En 2015, le psychiatre londonien James Rucker a rédigé un commentaire dans le British Medical Journal, soutenant la reclassification du LSD et des champignons magiques.

Il souligne aussi qu’ils sont bien moins addictifs et nocifs que l’héroïne et la cocaïne, afin de faciliter les recherches qu’il estime nécessaires sur ces produits.

Les drogues psychédéliques sont actuellement illégales aux États-Unis

Soyons clairs, je n’encourage pas ici l’utilisation de substances illégales. Cela pourrait vous envoyer en prison, indépendamment de la pureté de vos intentions. La psilocybine, par exemple, est une substance qui figure au tableau 1 d'après la loi sur les substances contrôlées.

Les champignons sont généralement consommés frais, ils peuvent être séchés, ou utilisés pour préparer un thé.

On sait qu’à haute dose, ils peuvent provoquer des crises de panique et/ou des psychoses, et c’est pourquoi toute consommation irréfléchie est vivement déconseillée (en plus du fait qu’elle soit illégale).

Le LSD, la DMT (une substance active de l’ayahuasc) et la mescaline, pour n’en citer que quelques-uns, sont d'autres exemples de drogues psychédéliques.

À l’heure actuelle, la seule façon légale que je connaisse d'utiliser des drogues psychédéliques aux États-Unis, est de participer à une étude autorisée. D'autres pays ont des lois différentes s'agissant des hallucinogènes et de leur utilisation.

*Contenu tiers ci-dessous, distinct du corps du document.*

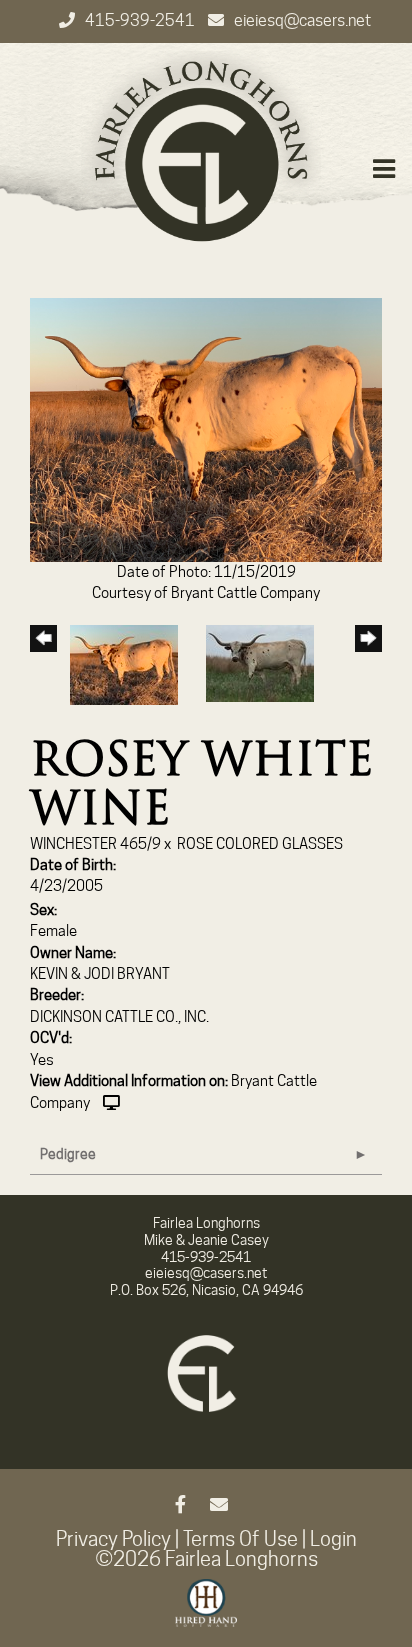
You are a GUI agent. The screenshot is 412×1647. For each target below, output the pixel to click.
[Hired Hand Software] (206, 1612)
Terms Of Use (240, 1539)
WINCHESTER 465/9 (95, 844)
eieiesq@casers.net (302, 20)
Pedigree (68, 1154)
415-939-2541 (141, 20)
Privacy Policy (113, 1539)
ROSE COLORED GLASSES (260, 844)
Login (333, 1539)
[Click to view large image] (206, 429)
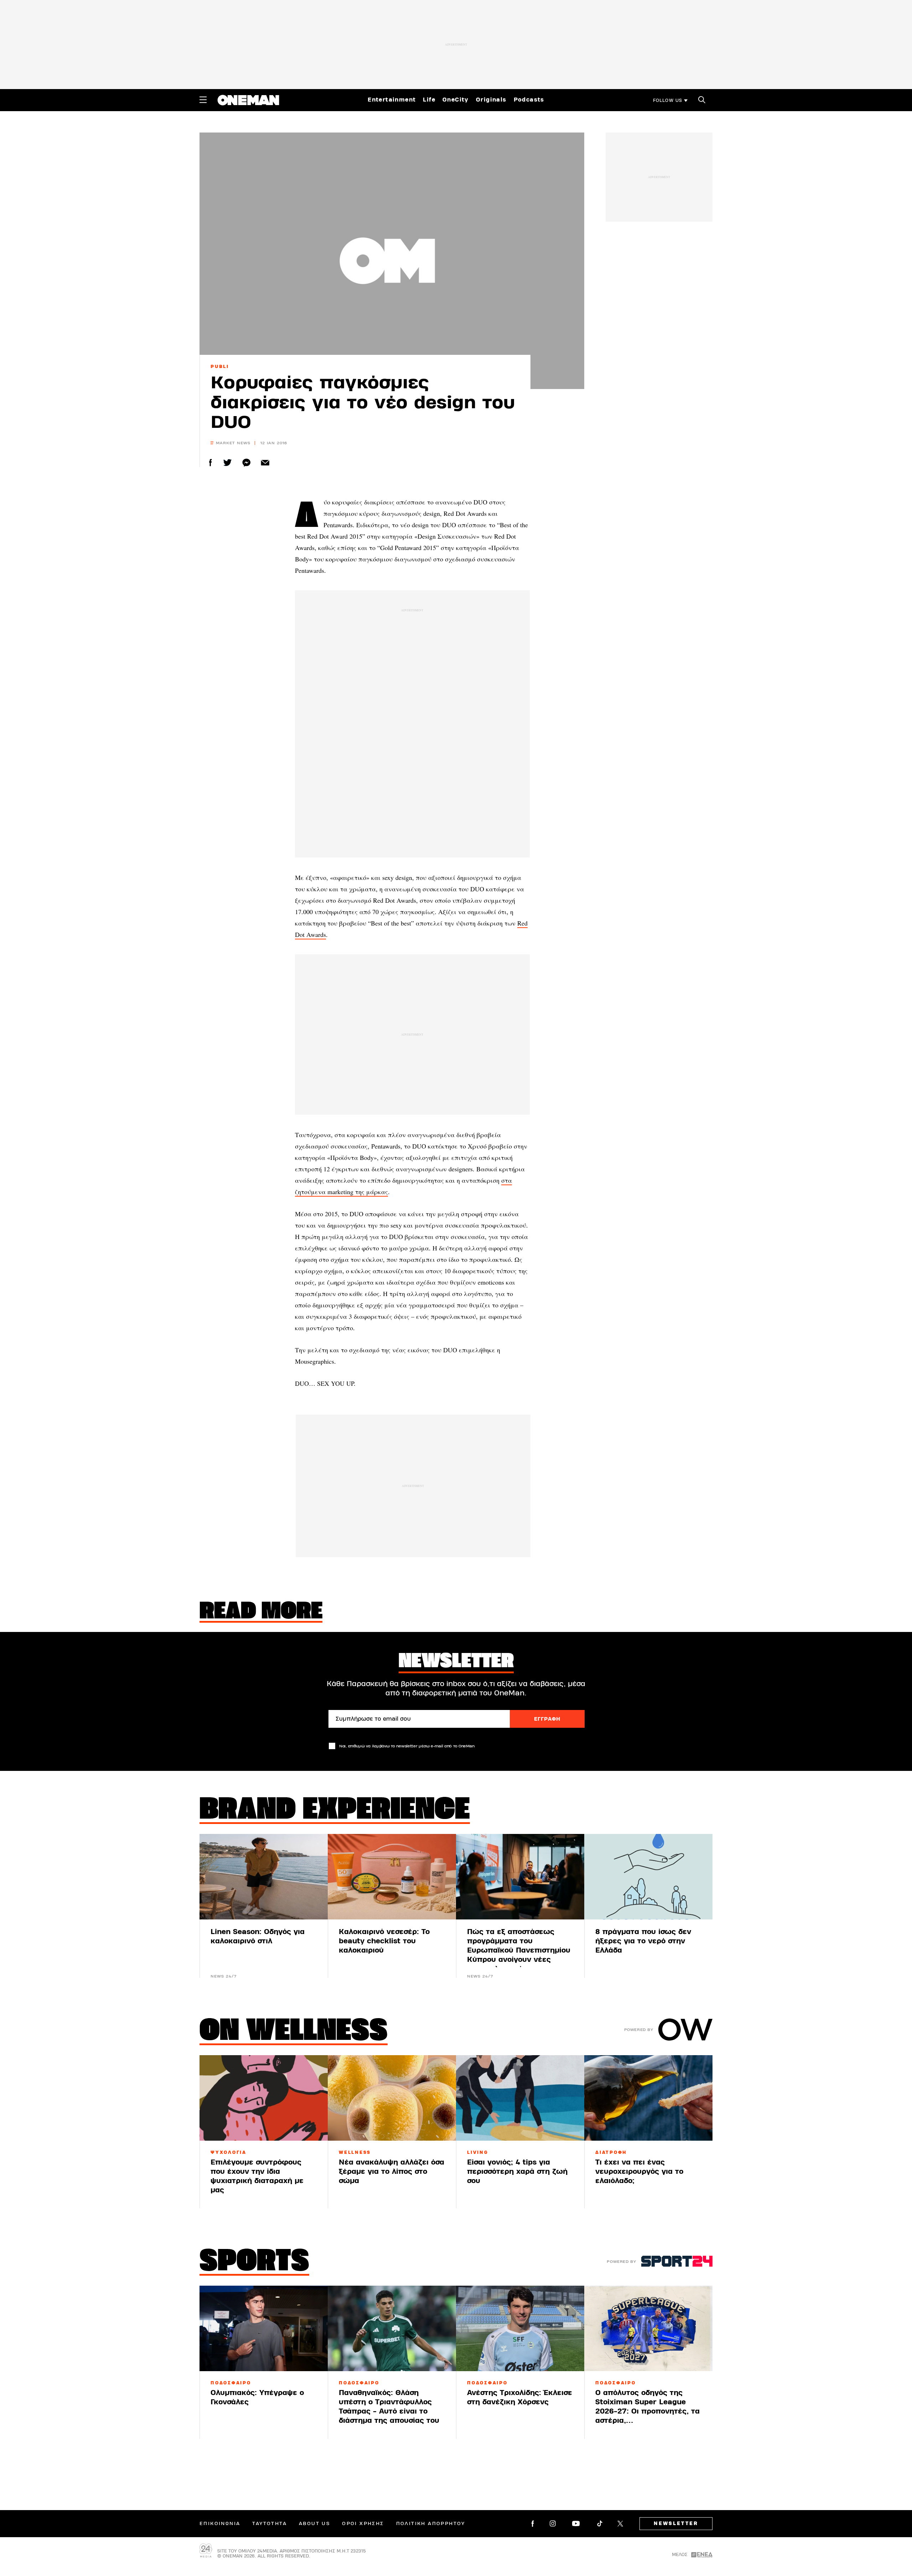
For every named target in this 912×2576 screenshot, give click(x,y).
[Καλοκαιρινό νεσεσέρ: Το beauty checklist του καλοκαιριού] (392, 1876)
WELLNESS (355, 2152)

Il a été démontré que la méditation et certaines techniques de respiration permettent de vivre des expériences similaires de dissolution de l’égo, et ce sont des façons sûres et parfaitement légales d’explorer votre conscience.

Le sudarshan kriya est une technique yogique (SKY) de respiration, enseignée par Sri Sri Ravi Shankar, qui fait partie de ces méthodes. Plus de 65 études ont été menées sur les effets de cette technique.

Les conclusions de ces études ont permis de démontrer qu’elle pouvait aider, entre autres :

  • À prolonger le sommeil profond de 218 %
  • À augmenter de 50 % la sécrétion d’hormones associées au bien-être
  • À réduire de 56 % le taux d'hormones du stress
  • À réduire la dépression de 70 %
  • À réduire l’anxiété de 44 %

Michael Pollan : sa découverte et sa redéfinition de la spiritualité

Michael Pollan explique que son expérience psychédélique l’a aidé à améliorer sa technique de méditation, en lui donnant une meilleure perception de l’état qu’il cherchait à atteindre et à maintenir.

Il explique également que l’expérience psychédélique l'a aidé à comprendre ce qu’est la spiritualité.

« Je n’étais vraiment pas quelqu'un de spirituel », dit-il. « Je me décris comme une personne spirituellement attardée... Notamment parce que ma conception de la philosophie est très matérialiste... Que je pense que tout peut être expliqué par les lois de la nature et de l’énergie...

Je pensais que pour être une personne spirituelle, il fallait croire au surnaturel, et j’étais allergique à cette idée.

Je ne croyais pas au surnaturel. Mais cette expérience, en particulier la fusion qu’elle a provoquée, m'a fait comprendre que la dualité n’est pas là : le spirituel et le matériel ne s'opposent pas ; l’opposé du spirituel, c’est l’égoïsme.

C’est notre égo qui nous prive des connexions profondes, que ce soit avec nos proches, avec l’humanité, la nature, avec un morceau de musique.

Le mur est là, et lorsque vous parvenez à faire tomber ce mur, vous vivez, d'après moi, une expérience spirituelle... Pour moi, c’est ce qu’il y a de plus important à en tirer... »

Cultivez votre spiritualité comme un élément de santé optimale

Pour conclure, je souhaite redire ici que je ne cautionne pas, ni ne recommande la consommation de drogues illicites. Si vous décidez de tenter l’expérience, faites-le surtout quelque part où c’est légal, et sous les conseils d'une personne suffisamment expérimentée.

D'après moi, le plus important, c’est que ce genre d’expérience psychédélique nous apprend que la connexion spirituelle est un élément important de la vie, de la santé et du bonheur.

Comme je l’ai précisé, la bonne nouvelle c’est qu'il n’y a pas que les drogues psychédéliques qui puissent vous apporter ce genre de bienfaits. La pratique régulière de la méditation, et/ou d’exercices de respiration, peut vous permettre d’obtenir des bienfaits similaires, et d’en profiter plus longtemps.